Task to carry out:
Copy out every one of the entries below word for word, leaving each line and its spacing unchanged.

Record set:
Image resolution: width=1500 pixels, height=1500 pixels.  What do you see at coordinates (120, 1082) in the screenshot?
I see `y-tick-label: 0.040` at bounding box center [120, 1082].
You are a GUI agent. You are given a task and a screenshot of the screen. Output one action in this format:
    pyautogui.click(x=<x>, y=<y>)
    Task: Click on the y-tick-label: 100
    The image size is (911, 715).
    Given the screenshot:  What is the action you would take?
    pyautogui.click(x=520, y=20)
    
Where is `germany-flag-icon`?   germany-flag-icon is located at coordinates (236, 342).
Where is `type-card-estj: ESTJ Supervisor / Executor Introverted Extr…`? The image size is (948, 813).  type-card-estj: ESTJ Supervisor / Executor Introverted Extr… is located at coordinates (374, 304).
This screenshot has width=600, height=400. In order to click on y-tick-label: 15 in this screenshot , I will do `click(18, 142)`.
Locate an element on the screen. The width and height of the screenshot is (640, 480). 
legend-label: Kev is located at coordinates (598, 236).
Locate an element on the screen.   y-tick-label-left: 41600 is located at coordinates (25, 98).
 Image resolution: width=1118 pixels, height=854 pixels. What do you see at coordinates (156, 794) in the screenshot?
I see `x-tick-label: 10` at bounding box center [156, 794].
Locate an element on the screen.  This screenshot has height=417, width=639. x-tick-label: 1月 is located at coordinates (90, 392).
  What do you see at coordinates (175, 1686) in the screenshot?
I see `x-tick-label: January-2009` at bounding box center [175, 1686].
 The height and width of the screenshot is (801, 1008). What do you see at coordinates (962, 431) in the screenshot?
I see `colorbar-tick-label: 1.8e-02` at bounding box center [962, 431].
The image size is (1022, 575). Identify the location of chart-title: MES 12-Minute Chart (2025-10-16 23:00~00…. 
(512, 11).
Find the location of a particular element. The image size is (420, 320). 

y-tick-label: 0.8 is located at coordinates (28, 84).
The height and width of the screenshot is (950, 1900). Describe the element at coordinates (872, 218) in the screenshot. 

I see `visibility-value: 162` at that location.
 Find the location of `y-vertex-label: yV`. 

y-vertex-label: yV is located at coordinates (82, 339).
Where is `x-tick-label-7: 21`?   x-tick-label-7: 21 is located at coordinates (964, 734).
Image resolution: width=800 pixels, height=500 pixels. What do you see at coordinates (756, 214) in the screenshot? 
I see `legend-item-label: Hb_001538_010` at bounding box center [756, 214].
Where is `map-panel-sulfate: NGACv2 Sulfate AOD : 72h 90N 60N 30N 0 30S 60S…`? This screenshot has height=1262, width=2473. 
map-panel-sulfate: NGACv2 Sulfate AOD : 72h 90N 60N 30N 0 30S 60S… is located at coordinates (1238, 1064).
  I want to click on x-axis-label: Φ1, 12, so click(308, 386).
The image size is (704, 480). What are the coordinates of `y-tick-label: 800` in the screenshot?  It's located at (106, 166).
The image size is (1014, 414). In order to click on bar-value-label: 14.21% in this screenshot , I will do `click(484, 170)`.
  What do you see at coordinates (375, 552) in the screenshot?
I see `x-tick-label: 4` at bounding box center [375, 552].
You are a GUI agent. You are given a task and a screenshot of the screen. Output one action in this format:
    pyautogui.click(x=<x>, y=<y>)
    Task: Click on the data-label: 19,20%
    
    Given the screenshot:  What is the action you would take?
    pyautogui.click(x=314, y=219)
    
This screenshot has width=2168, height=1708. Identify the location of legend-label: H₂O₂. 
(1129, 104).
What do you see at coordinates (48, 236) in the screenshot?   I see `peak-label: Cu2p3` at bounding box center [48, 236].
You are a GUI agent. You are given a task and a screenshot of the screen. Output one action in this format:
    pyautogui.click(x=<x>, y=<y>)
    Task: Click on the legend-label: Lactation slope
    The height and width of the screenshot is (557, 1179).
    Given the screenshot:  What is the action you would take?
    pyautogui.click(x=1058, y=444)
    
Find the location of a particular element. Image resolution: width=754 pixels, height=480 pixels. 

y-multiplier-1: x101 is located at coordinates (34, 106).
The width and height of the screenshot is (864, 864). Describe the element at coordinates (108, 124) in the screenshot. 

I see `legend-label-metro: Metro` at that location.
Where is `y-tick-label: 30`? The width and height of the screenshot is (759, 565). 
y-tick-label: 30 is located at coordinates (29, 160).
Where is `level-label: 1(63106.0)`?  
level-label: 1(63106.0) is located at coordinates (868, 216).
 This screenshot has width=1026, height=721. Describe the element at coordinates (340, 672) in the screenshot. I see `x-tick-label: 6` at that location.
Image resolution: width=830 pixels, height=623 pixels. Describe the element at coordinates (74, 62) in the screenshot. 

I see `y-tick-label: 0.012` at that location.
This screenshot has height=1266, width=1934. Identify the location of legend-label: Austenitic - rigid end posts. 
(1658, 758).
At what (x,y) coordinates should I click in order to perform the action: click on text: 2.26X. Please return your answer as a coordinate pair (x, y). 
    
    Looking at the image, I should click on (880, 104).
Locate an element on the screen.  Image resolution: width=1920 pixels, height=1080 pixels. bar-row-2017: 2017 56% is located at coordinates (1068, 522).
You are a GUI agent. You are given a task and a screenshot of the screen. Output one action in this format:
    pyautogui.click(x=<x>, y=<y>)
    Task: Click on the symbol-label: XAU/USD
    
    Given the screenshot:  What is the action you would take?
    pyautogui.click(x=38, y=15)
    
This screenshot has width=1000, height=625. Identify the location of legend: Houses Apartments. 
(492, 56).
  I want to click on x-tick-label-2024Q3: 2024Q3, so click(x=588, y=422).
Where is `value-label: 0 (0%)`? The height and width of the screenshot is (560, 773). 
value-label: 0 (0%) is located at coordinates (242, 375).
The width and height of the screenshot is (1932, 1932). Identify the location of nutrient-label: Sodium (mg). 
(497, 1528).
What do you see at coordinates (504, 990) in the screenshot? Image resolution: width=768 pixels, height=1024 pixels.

Answer to the exercise:
Image resolution: width=1500 pixels, height=1500 pixels.  What do you see at coordinates (120, 1082) in the screenshot?
I see `y-tick-label: 0.040` at bounding box center [120, 1082].
You are a GUI agent. You are given a task and a screenshot of the screen. Output one action in this format:
    pyautogui.click(x=<x>, y=<y>)
    Task: Click on the y-tick-label: 100
    The image size is (911, 715).
    Given the screenshot:  What is the action you would take?
    pyautogui.click(x=520, y=20)
    
Where is `germany-flag-icon`?   germany-flag-icon is located at coordinates (236, 342).
Where is `type-card-estj: ESTJ Supervisor / Executor Introverted Extr…`? The image size is (948, 813).  type-card-estj: ESTJ Supervisor / Executor Introverted Extr… is located at coordinates (374, 304).
This screenshot has width=600, height=400. In order to click on y-tick-label: 15 in this screenshot , I will do `click(18, 142)`.
Locate an element on the screen. The width and height of the screenshot is (640, 480). 
legend-label: Kev is located at coordinates (598, 236).
Locate an element on the screen.   y-tick-label-left: 41600 is located at coordinates (25, 98).
 Image resolution: width=1118 pixels, height=854 pixels. What do you see at coordinates (156, 794) in the screenshot?
I see `x-tick-label: 10` at bounding box center [156, 794].
Locate an element on the screen.  This screenshot has height=417, width=639. x-tick-label: 1月 is located at coordinates (90, 392).
  What do you see at coordinates (175, 1686) in the screenshot?
I see `x-tick-label: January-2009` at bounding box center [175, 1686].
 The height and width of the screenshot is (801, 1008). What do you see at coordinates (962, 431) in the screenshot?
I see `colorbar-tick-label: 1.8e-02` at bounding box center [962, 431].
The image size is (1022, 575). Identify the location of chart-title: MES 12-Minute Chart (2025-10-16 23:00~00…. 
(512, 11).
Find the location of a particular element. The image size is (420, 320). 

y-tick-label: 0.8 is located at coordinates (28, 84).
The height and width of the screenshot is (950, 1900). Describe the element at coordinates (872, 218) in the screenshot. 

I see `visibility-value: 162` at that location.
 Find the location of `y-vertex-label: yV`. 

y-vertex-label: yV is located at coordinates (82, 339).
Where is `x-tick-label-7: 21`?   x-tick-label-7: 21 is located at coordinates (964, 734).
Image resolution: width=800 pixels, height=500 pixels. What do you see at coordinates (756, 214) in the screenshot? 
I see `legend-item-label: Hb_001538_010` at bounding box center [756, 214].
Where is `map-panel-sulfate: NGACv2 Sulfate AOD : 72h 90N 60N 30N 0 30S 60S…`? This screenshot has height=1262, width=2473. 
map-panel-sulfate: NGACv2 Sulfate AOD : 72h 90N 60N 30N 0 30S 60S… is located at coordinates (1238, 1064).
  I want to click on x-axis-label: Φ1, 12, so click(308, 386).
The image size is (704, 480). What are the coordinates of `y-tick-label: 800` in the screenshot?  It's located at (106, 166).
The image size is (1014, 414). In order to click on bar-value-label: 14.21% in this screenshot , I will do `click(484, 170)`.
  What do you see at coordinates (375, 552) in the screenshot?
I see `x-tick-label: 4` at bounding box center [375, 552].
You are a GUI agent. You are given a task and a screenshot of the screen. Output one action in this format:
    pyautogui.click(x=<x>, y=<y>)
    Task: Click on the data-label: 19,20%
    
    Given the screenshot:  What is the action you would take?
    pyautogui.click(x=314, y=219)
    
This screenshot has width=2168, height=1708. Identify the location of legend-label: H₂O₂. 
(1129, 104).
What do you see at coordinates (48, 236) in the screenshot?   I see `peak-label: Cu2p3` at bounding box center [48, 236].
You are a GUI agent. You are given a task and a screenshot of the screen. Output one action in this format:
    pyautogui.click(x=<x>, y=<y>)
    Task: Click on the legend-label: Lactation slope
    The height and width of the screenshot is (557, 1179).
    Given the screenshot:  What is the action you would take?
    pyautogui.click(x=1058, y=444)
    
Find the location of a particular element. Image resolution: width=754 pixels, height=480 pixels. 

y-multiplier-1: x101 is located at coordinates (34, 106).
The width and height of the screenshot is (864, 864). Describe the element at coordinates (108, 124) in the screenshot. 

I see `legend-label-metro: Metro` at that location.
Where is `y-tick-label: 30`? The width and height of the screenshot is (759, 565). 
y-tick-label: 30 is located at coordinates (29, 160).
Where is `level-label: 1(63106.0)`?  
level-label: 1(63106.0) is located at coordinates (868, 216).
 This screenshot has width=1026, height=721. Describe the element at coordinates (340, 672) in the screenshot. I see `x-tick-label: 6` at that location.
Image resolution: width=830 pixels, height=623 pixels. Describe the element at coordinates (74, 62) in the screenshot. 

I see `y-tick-label: 0.012` at that location.
This screenshot has height=1266, width=1934. Identify the location of legend-label: Austenitic - rigid end posts. 
(1658, 758).
At what (x,y) coordinates should I click in order to perform the action: click on text: 2.26X. Please return your answer as a coordinate pair (x, y). 
    
    Looking at the image, I should click on (880, 104).
Locate an element on the screen.  Image resolution: width=1920 pixels, height=1080 pixels. bar-row-2017: 2017 56% is located at coordinates (1068, 522).
You are a GUI agent. You are given a task and a screenshot of the screen. Output one action in this format:
    pyautogui.click(x=<x>, y=<y>)
    Task: Click on the symbol-label: XAU/USD
    
    Given the screenshot:  What is the action you would take?
    pyautogui.click(x=38, y=15)
    
This screenshot has width=1000, height=625. Identify the location of legend: Houses Apartments. 
(492, 56).
  I want to click on x-tick-label-2024Q3: 2024Q3, so click(x=588, y=422).
Where is `value-label: 0 (0%)`? The height and width of the screenshot is (560, 773). 
value-label: 0 (0%) is located at coordinates (242, 375).
The width and height of the screenshot is (1932, 1932). Identify the location of nutrient-label: Sodium (mg). 
(497, 1528).
What do you see at coordinates (504, 990) in the screenshot? Image resolution: width=768 pixels, height=1024 pixels.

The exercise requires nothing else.